Vladimir_Nesov comments on Impact Measure Desiderata

Vladimir_Nesov 23 Sep 2018 18:49 UTC
LW: 2 AF: 1
AF
I was talking about what I understand the purpose/design of intent verification to be, not specifically the formalizations you described. (I don’t think it’s particularly useful to work out the details without a general plan or expectation of important technical surprises.)
- TurnTrout 23 Sep 2018 19:31 UTC
  LW: 1 AF: 1
  AF Parent
  If you decompose the creation of such an agent, some of those actions are wasted effort in the eyes of a pure u_A maximizer (“dont help me too much”). So, the logic goes, they really aren’t related to u_A, but rather to skirting the impact measure, and should therefore be penalized.

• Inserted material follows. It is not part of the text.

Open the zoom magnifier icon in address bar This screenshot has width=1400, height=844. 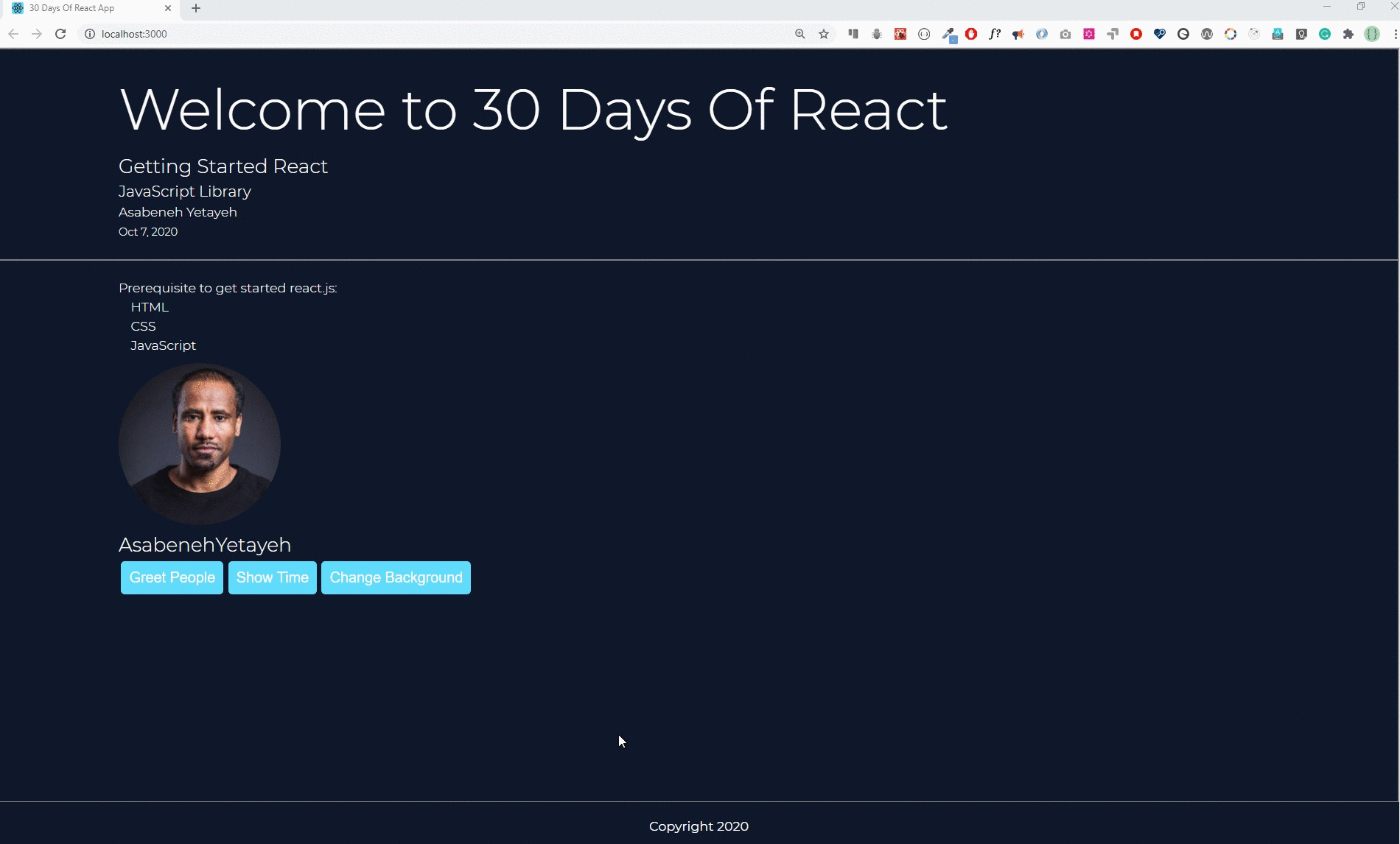[800, 34]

  - Vladimir_Nesov 23 Sep 2018 19:59 UTC
    LW: 2 AF: 1
    AF Parent
    It could as easily be “do this one slightly helpful thing”, an addition on top of doing nothing. It doesn’t seem like there is an essential distinction between such different framings of the same outcome that intent verification can capture.

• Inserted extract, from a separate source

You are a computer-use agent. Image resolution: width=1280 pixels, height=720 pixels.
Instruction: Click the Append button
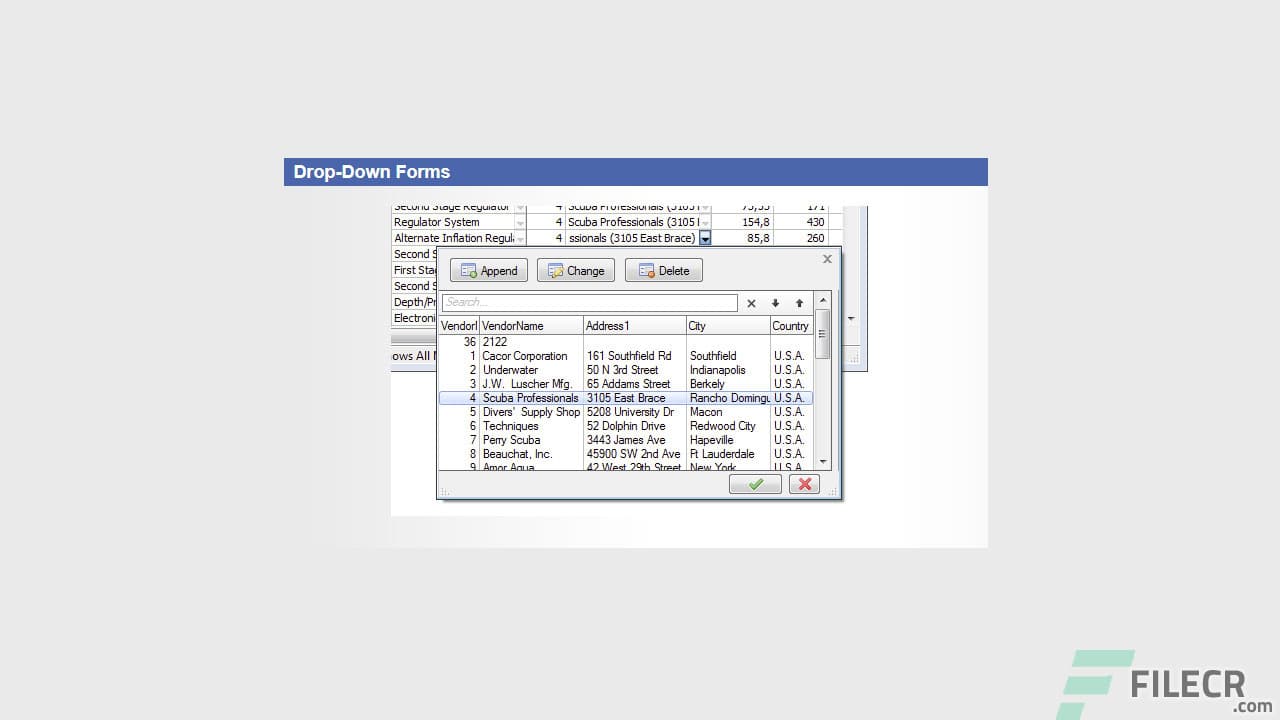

    - TurnTrout 23 Sep 2018 20:58 UTC
      LW: 1 AF: 1
      AF Parent
      Whether these granular actions exist is also an open question I listed.
      
      I don’t see why some version of IV won’t be able to get past this, however. There seems to be a simple class of things the agent does to get around an impact measure that it wouldn’t do if it were just trying to pursue a goal to the maximum extent. It might be true that the things the agent does to get around it are also slightly helpful for the goal, but probably not as helpful as the most helpful action.

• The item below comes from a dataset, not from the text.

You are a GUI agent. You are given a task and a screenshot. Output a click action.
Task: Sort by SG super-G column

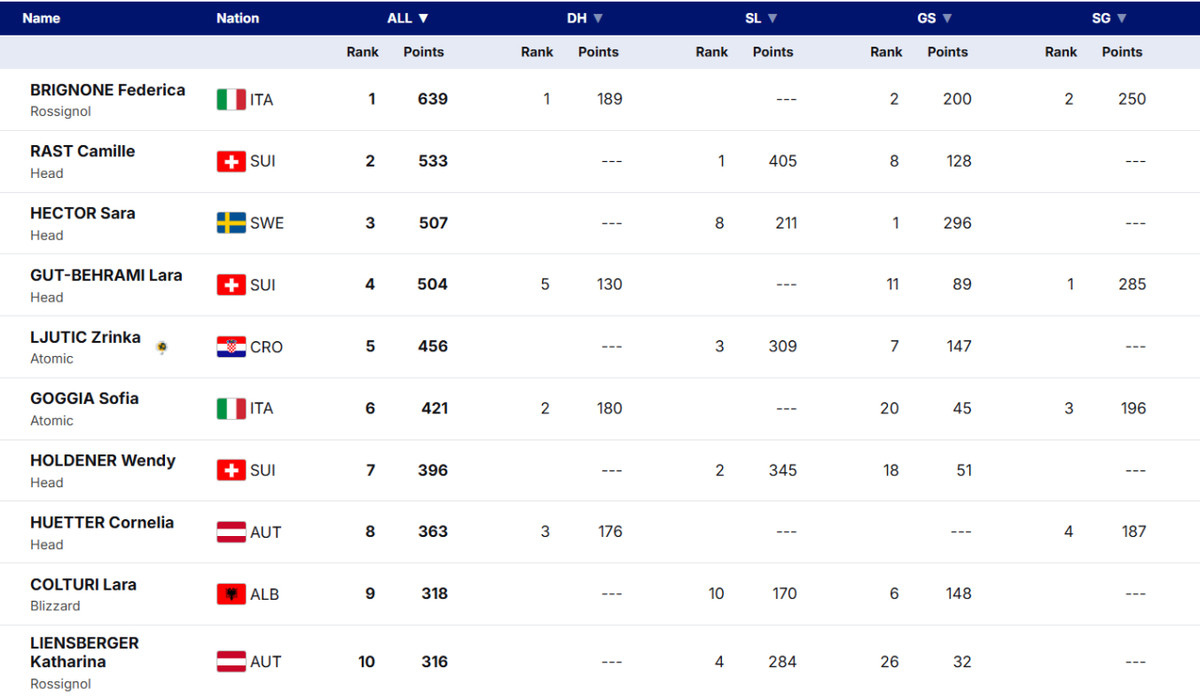click(1122, 18)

      - Vladimir_Nesov 23 Sep 2018 21:29 UTC
        LW: 2 AF: 1
        AF Parent
        I worry there might be leaks in logical time that let the agent choose an action that takes into account that an impactful action will be denied. For example, a sub-agent could be built so that it’s a maximizer that’s not constrained by an impact measure. The sub-agent then notices that to maximize its goal, it must constrain its impact, or else the main agent won’t be allowed to create it. And so it will so constrain its impact and will be allowed to be created, as a low-impact and maximally useful action of the main agent. It’s sort of a daemon, but with respect to impact measure and not goals, which additionally does respect the impact measure and only circumvents it once in order to get created.
        
        TurnTrout 24 Sep 2018 2:44 UTC
        LW: 1 AF: 1
        AF Parent
        That’s a really interesting point. I’d like to think about this more, but one preliminary intuition I have against this (and any general successor creation by AUP, really) being the best action is that making new agents aligned with your goals is instrumentally convergent. This could add a frictional cost so that the AUP agent would be better off just doing the job itself. Perhaps we could also stop this via an approval incentives, which might tip the scales enough?